• **Goal of the exercise**
Leaving out every line that comes before the one containing "Choose By tags", output the rest of the records exactly, the final line included.

• **Dataset records**

+++++

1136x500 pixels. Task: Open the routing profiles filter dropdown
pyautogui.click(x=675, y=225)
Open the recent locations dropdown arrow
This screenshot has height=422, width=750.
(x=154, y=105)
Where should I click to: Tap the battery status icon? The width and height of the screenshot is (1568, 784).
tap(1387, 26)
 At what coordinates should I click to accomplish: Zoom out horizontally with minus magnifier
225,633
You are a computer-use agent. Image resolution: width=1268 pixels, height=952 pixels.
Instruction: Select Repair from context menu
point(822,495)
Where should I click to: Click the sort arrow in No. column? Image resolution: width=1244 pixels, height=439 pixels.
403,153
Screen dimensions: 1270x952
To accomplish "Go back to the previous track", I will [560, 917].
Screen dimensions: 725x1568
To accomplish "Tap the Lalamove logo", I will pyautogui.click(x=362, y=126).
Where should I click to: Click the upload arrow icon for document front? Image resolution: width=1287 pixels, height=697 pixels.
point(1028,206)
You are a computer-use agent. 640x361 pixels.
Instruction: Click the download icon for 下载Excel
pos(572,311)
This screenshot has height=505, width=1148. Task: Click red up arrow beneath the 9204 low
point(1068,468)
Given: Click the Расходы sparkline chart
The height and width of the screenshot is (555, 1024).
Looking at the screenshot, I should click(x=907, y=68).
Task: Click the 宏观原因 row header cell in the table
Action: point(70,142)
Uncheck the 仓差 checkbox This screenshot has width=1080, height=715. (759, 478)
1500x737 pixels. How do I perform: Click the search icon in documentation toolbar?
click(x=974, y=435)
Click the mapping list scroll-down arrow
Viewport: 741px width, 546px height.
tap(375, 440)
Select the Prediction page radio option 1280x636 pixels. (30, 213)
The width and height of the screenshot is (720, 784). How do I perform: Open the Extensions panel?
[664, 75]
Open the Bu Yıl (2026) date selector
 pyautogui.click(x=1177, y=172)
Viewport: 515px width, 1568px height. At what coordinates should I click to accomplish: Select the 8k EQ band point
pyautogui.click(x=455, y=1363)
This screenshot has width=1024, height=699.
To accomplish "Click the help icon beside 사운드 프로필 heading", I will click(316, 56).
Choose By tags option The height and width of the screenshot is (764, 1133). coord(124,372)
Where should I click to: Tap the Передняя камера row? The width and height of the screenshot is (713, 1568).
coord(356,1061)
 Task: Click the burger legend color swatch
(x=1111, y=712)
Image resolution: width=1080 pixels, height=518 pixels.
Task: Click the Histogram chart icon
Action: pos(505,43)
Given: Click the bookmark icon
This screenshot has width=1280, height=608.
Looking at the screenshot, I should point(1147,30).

+++++

• **Task answer**
Choose By tags option The height and width of the screenshot is (764, 1133). coord(124,372)
Where should I click to: Tap the Передняя камера row? The width and height of the screenshot is (713, 1568).
coord(356,1061)
 Task: Click the burger legend color swatch
(x=1111, y=712)
Image resolution: width=1080 pixels, height=518 pixels.
Task: Click the Histogram chart icon
Action: pos(505,43)
Given: Click the bookmark icon
This screenshot has width=1280, height=608.
Looking at the screenshot, I should point(1147,30).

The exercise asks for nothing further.